== Exercise goal ==
Apart from the pictures, which must be omitted, restate the data exactly.

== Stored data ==
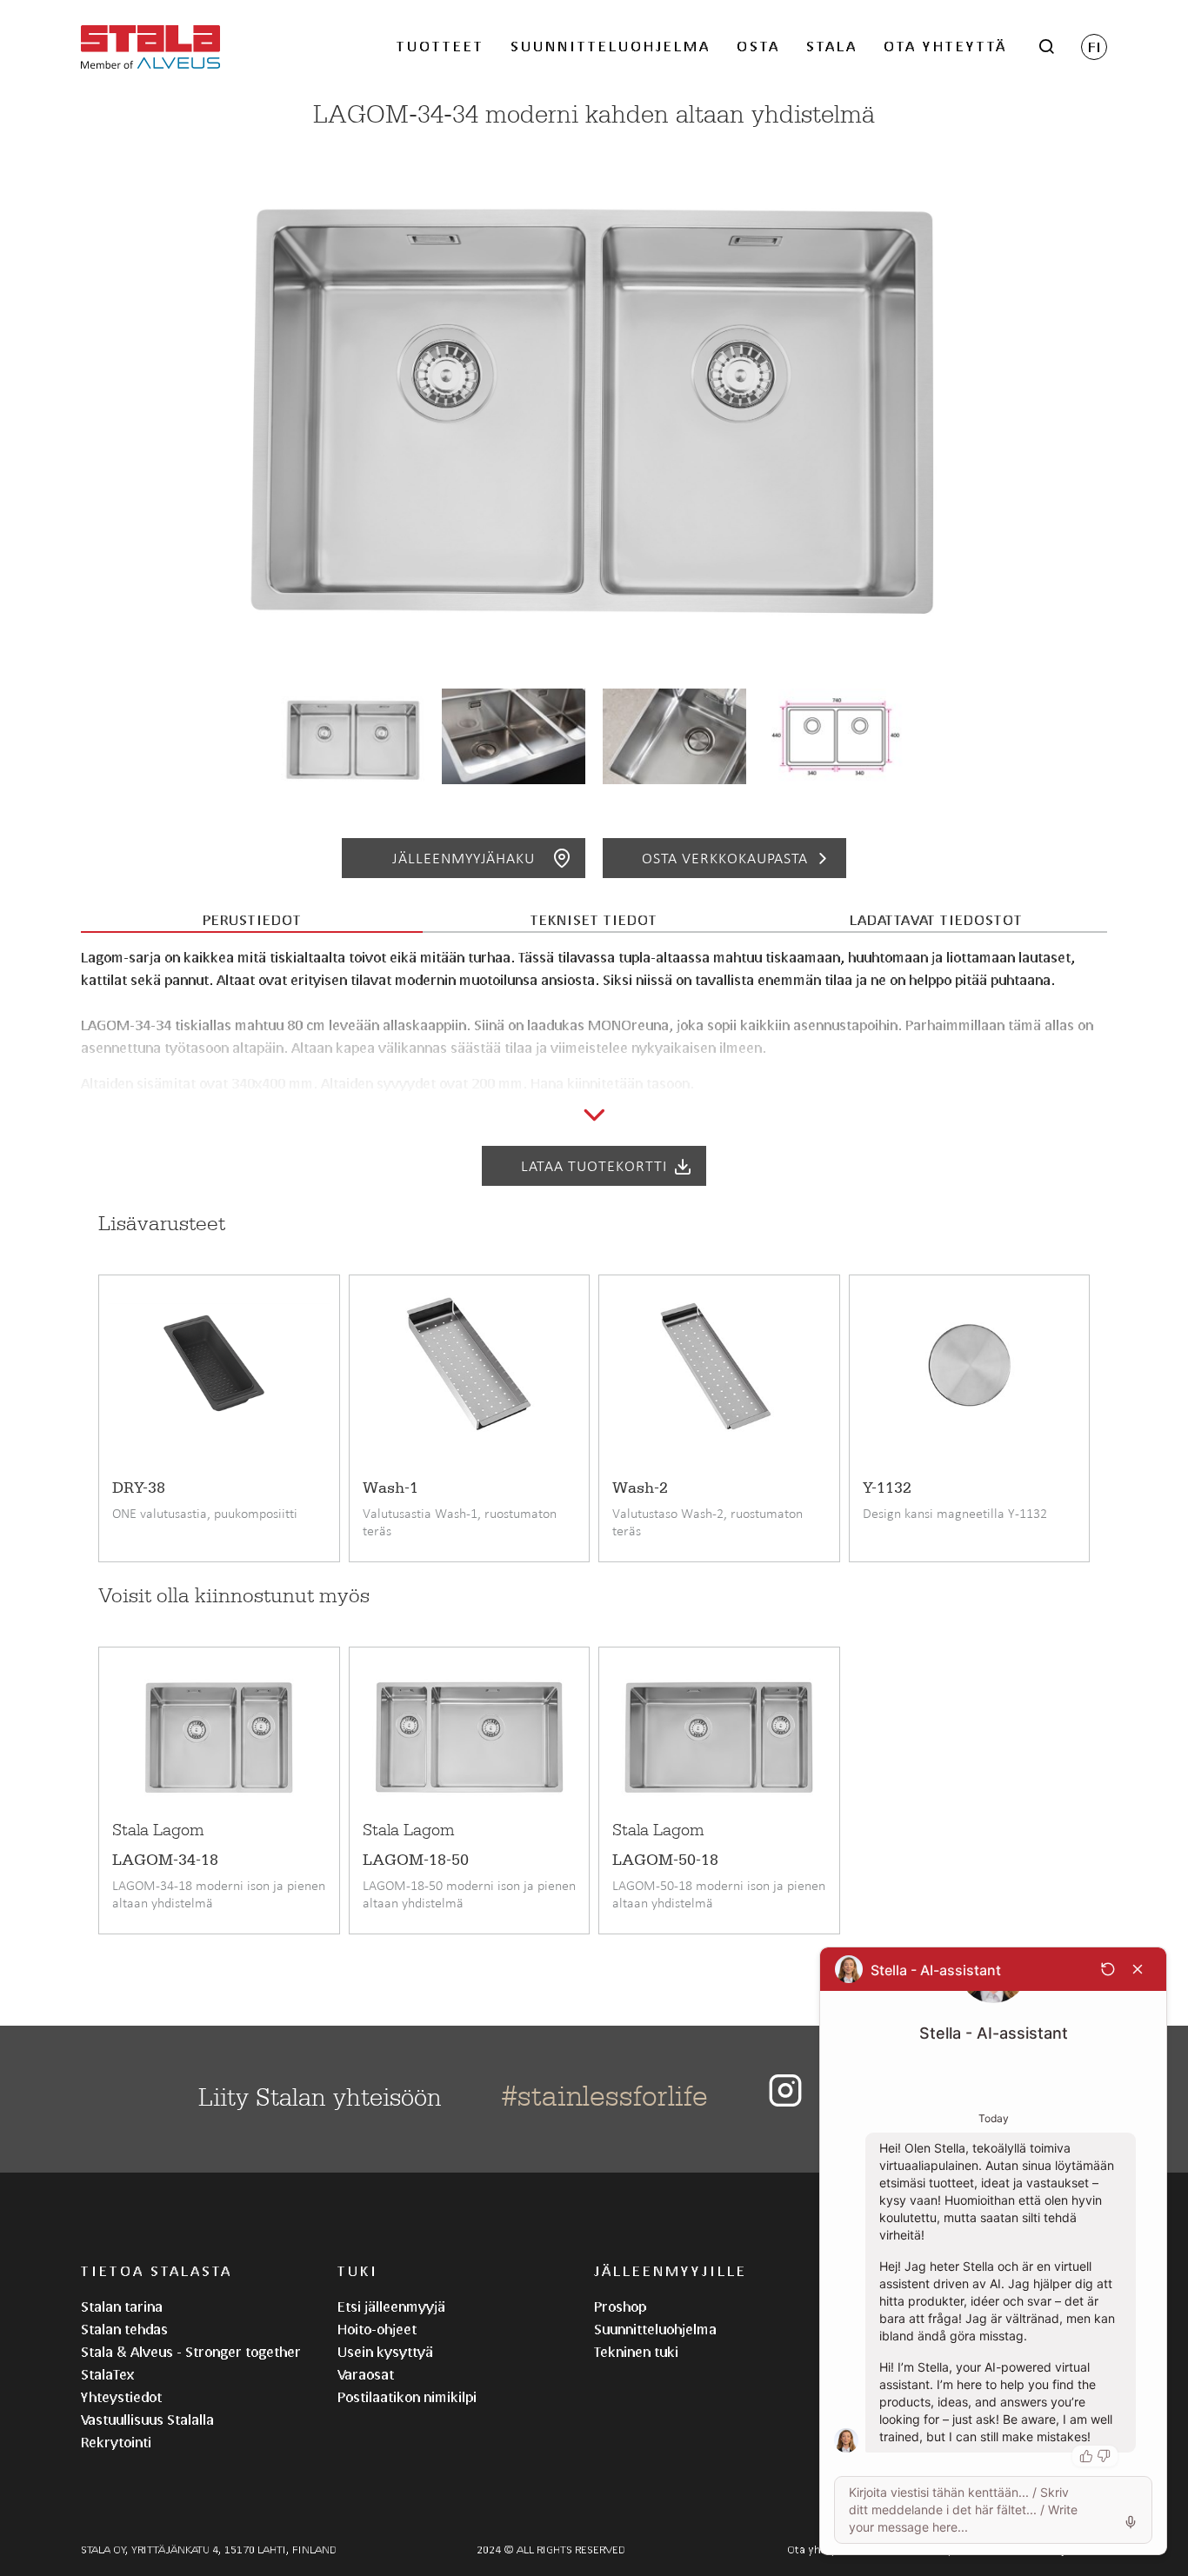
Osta (758, 45)
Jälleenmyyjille (670, 2270)
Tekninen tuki (636, 2351)
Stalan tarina (122, 2306)
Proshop (620, 2306)
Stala (832, 45)
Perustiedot (252, 919)
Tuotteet (440, 45)
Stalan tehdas (124, 2328)
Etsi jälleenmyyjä (391, 2306)
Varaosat (365, 2374)
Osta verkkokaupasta (725, 858)
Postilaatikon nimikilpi (407, 2396)
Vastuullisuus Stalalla (147, 2419)
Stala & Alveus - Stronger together (191, 2351)
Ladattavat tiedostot (936, 919)
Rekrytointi (116, 2441)
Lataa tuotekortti (594, 1166)
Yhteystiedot (121, 2396)
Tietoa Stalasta (156, 2270)
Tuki (357, 2270)
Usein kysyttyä (385, 2351)
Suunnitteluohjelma (611, 45)
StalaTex (107, 2374)
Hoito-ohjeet (377, 2328)
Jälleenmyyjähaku (463, 858)
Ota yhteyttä (945, 45)
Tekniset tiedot (594, 919)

== Completed exercise ==
Osta (758, 45)
Jälleenmyyjille (670, 2270)
Tekninen tuki (636, 2351)
Stalan tarina (122, 2306)
Proshop (620, 2306)
Stala (832, 45)
Perustiedot (252, 919)
Tuotteet (440, 45)
Stalan tehdas (124, 2328)
Etsi jälleenmyyjä (391, 2306)
Varaosat (365, 2374)
Osta verkkokaupasta (725, 858)
Postilaatikon nimikilpi (407, 2396)
Vastuullisuus Stalalla (147, 2419)
Stala & Alveus - Stronger together (191, 2351)
Ladattavat tiedostot (936, 919)
Rekrytointi (116, 2441)
Lataa tuotekortti (594, 1166)
Yhteystiedot (121, 2396)
Tietoa Stalasta (156, 2270)
Tuki (357, 2270)
Usein kysyttyä (385, 2351)
Suunnitteluohjelma (611, 45)
StalaTex (107, 2374)
Hoito-ohjeet (377, 2328)
Jälleenmyyjähaku (463, 858)
Ota yhteyttä (945, 45)
Tekniset tiedot (594, 919)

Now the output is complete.